◆ Exercise aim
Where the listing below has a line with "Task: Select the 21:00", write out exactly that line and every line after it, stopping after the line with "Given: Click the Add".

◆ Information given
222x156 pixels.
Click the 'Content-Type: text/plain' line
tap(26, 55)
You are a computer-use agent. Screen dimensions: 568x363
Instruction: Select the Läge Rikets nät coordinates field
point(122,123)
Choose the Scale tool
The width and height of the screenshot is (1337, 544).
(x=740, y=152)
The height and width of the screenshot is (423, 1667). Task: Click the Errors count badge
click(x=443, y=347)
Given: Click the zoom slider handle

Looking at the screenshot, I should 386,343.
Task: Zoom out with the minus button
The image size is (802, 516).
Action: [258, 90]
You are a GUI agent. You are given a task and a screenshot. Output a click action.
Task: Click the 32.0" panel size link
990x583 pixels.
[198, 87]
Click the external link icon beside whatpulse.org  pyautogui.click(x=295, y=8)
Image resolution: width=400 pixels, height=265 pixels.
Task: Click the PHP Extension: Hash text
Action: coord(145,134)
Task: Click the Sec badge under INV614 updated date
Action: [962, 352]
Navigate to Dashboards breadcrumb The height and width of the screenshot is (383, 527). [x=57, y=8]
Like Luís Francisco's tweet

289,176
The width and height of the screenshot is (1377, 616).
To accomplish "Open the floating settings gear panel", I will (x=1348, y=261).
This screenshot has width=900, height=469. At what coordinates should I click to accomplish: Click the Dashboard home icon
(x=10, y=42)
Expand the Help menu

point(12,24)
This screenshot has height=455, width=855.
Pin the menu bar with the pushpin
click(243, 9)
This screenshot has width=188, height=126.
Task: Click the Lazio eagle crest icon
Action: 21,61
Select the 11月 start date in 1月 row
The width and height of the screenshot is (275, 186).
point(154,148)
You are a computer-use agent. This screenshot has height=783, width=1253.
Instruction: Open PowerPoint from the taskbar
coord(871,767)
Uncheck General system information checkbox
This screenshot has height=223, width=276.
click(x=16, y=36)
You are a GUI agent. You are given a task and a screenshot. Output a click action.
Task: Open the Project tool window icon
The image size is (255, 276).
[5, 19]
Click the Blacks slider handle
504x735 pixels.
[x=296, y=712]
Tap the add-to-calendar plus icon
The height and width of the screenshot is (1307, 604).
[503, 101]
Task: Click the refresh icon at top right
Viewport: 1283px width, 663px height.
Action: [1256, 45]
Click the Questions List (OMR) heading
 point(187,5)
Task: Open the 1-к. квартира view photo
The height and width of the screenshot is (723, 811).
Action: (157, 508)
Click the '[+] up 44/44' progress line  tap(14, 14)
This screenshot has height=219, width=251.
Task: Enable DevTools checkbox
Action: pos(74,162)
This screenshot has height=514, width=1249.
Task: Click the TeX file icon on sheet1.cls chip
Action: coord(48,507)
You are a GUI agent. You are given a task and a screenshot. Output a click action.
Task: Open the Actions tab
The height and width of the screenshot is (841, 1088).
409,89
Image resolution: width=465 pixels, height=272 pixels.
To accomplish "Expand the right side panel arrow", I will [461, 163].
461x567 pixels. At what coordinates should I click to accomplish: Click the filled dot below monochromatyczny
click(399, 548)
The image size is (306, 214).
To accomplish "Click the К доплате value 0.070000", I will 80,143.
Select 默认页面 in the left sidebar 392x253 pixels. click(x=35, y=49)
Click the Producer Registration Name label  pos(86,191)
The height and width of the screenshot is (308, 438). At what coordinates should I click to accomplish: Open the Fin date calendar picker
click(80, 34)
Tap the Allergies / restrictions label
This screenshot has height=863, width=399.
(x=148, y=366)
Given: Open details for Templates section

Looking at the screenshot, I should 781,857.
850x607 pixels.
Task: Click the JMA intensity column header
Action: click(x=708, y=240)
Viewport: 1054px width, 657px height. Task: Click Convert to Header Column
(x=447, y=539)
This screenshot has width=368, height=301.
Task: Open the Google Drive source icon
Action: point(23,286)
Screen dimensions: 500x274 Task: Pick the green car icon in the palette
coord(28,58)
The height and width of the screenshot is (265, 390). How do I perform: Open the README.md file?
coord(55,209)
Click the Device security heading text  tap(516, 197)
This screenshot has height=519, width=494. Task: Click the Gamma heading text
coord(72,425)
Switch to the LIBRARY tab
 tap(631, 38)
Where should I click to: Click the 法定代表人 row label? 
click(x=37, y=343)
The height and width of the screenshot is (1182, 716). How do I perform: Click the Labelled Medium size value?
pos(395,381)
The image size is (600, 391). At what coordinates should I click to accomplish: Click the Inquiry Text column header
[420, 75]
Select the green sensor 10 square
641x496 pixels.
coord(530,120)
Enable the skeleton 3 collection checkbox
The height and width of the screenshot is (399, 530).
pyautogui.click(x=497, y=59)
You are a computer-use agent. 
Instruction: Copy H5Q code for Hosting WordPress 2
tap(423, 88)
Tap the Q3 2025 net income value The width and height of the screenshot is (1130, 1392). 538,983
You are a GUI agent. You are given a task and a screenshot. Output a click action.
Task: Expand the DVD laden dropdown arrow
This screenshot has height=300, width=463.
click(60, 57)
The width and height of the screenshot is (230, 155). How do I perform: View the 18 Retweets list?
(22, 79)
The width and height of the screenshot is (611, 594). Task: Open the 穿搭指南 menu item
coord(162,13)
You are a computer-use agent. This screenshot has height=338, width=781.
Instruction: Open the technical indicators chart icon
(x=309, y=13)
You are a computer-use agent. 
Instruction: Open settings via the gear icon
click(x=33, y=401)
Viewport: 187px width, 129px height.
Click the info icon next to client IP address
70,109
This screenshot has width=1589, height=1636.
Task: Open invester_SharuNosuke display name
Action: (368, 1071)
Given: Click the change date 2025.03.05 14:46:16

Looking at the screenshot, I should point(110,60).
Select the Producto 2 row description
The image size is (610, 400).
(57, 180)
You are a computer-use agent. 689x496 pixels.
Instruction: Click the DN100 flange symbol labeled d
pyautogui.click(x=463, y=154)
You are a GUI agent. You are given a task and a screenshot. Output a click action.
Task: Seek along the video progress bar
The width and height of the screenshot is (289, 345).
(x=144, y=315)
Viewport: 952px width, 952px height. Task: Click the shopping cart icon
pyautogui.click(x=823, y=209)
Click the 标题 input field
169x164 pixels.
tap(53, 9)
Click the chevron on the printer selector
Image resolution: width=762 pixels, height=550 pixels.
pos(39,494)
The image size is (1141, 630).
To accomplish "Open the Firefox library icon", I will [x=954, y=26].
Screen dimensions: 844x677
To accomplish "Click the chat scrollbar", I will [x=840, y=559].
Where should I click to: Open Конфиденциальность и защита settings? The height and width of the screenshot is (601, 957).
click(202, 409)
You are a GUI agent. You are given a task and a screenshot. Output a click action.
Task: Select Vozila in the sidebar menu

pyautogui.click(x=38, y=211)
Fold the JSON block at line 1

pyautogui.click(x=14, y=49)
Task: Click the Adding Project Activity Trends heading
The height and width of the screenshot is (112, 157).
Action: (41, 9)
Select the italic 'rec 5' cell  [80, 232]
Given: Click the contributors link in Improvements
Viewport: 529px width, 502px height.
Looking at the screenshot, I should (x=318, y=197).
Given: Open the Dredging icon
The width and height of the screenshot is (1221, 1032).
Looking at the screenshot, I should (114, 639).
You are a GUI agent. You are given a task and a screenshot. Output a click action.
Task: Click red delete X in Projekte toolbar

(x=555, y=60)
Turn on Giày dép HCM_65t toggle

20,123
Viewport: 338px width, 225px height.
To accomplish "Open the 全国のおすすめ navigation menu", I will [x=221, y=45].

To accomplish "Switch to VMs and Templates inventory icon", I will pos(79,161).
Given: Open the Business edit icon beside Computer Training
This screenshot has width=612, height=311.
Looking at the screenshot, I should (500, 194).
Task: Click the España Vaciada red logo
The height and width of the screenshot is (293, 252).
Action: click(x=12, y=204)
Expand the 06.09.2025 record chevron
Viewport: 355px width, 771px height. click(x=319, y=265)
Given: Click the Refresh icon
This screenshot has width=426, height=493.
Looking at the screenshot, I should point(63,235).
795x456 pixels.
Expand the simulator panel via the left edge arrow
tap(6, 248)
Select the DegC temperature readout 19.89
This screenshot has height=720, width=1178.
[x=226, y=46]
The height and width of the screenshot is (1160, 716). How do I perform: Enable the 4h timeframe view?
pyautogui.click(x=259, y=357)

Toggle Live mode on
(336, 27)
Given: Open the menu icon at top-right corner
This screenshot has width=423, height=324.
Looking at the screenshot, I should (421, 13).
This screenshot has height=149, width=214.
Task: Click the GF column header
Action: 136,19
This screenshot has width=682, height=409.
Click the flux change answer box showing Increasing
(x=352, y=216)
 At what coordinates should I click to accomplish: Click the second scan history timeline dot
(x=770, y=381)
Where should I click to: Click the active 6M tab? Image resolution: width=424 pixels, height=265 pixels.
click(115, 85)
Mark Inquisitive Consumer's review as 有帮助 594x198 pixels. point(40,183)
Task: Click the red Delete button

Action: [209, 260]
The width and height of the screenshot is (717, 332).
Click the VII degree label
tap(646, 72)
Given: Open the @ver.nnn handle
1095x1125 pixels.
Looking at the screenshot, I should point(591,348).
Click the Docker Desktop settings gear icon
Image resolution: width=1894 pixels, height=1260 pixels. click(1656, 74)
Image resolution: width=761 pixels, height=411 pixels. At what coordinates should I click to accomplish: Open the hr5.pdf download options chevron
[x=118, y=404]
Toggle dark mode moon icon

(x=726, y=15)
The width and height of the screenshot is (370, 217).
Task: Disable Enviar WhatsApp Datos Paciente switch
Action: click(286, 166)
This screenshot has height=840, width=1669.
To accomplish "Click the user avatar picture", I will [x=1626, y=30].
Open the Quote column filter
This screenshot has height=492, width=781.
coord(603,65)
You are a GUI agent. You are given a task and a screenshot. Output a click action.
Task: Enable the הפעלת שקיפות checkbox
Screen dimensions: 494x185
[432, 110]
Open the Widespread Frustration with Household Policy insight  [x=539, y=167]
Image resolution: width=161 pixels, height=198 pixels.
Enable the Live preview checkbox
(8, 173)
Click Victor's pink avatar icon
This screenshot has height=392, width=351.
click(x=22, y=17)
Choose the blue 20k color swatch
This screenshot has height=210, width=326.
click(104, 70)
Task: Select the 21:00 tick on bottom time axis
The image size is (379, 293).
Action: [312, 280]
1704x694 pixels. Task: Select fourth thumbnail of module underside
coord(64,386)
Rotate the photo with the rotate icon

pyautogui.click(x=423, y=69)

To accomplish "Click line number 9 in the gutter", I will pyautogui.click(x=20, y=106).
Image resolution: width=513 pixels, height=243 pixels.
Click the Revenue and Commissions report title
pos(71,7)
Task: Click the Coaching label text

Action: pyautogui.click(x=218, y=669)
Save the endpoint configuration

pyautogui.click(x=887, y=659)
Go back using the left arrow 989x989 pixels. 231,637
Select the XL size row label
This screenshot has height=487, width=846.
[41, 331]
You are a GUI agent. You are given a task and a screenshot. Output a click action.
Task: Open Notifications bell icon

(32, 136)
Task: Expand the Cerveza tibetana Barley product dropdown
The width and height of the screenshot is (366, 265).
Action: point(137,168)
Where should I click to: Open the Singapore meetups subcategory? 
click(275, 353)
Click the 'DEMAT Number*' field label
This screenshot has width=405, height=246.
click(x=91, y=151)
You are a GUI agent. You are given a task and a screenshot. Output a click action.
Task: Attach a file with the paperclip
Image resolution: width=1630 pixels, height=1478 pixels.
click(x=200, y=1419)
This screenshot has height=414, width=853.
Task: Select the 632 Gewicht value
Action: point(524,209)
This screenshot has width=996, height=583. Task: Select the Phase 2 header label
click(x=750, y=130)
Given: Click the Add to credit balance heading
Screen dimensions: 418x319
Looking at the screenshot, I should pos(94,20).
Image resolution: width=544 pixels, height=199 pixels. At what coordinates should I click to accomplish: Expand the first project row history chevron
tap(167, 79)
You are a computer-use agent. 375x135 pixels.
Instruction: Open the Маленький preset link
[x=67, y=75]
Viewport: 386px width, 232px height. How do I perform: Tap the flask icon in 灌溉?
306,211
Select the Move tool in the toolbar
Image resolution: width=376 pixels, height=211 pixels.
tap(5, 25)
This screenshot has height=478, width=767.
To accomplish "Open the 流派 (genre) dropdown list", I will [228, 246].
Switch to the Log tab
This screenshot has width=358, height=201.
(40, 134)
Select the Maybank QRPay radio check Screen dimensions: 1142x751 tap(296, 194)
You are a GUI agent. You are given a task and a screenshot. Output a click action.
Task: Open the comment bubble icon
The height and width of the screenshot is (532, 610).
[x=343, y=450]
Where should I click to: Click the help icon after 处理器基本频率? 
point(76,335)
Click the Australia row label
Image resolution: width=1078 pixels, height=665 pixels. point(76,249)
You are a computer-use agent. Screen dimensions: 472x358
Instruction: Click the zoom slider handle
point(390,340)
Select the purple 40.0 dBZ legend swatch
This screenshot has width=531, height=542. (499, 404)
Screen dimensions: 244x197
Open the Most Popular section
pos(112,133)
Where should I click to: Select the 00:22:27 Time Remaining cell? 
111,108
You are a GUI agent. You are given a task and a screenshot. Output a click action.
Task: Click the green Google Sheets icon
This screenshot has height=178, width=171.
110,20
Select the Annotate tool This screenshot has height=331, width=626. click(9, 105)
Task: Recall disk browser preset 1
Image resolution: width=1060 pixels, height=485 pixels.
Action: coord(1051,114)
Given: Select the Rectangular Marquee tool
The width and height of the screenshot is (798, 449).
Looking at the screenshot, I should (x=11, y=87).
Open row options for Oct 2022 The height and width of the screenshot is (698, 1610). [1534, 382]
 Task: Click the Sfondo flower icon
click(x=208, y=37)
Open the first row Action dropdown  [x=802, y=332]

◆ Output below
Task: Select the 21:00 tick on bottom time axis
The image size is (379, 293).
Action: [312, 280]
1704x694 pixels. Task: Select fourth thumbnail of module underside
coord(64,386)
Rotate the photo with the rotate icon

pyautogui.click(x=423, y=69)

To accomplish "Click line number 9 in the gutter", I will pyautogui.click(x=20, y=106).
Image resolution: width=513 pixels, height=243 pixels.
Click the Revenue and Commissions report title
pos(71,7)
Task: Click the Coaching label text

Action: pyautogui.click(x=218, y=669)
Save the endpoint configuration

pyautogui.click(x=887, y=659)
Go back using the left arrow 989x989 pixels. 231,637
Select the XL size row label
This screenshot has height=487, width=846.
[41, 331]
You are a GUI agent. You are given a task and a screenshot. Output a click action.
Task: Open Notifications bell icon

(32, 136)
Task: Expand the Cerveza tibetana Barley product dropdown
The width and height of the screenshot is (366, 265).
Action: point(137,168)
Where should I click to: Open the Singapore meetups subcategory? 
click(275, 353)
Click the 'DEMAT Number*' field label
This screenshot has width=405, height=246.
click(x=91, y=151)
You are a GUI agent. You are given a task and a screenshot. Output a click action.
Task: Attach a file with the paperclip
Image resolution: width=1630 pixels, height=1478 pixels.
click(x=200, y=1419)
This screenshot has height=414, width=853.
Task: Select the 632 Gewicht value
Action: point(524,209)
This screenshot has width=996, height=583. Task: Select the Phase 2 header label
click(x=750, y=130)
Given: Click the Add to credit balance heading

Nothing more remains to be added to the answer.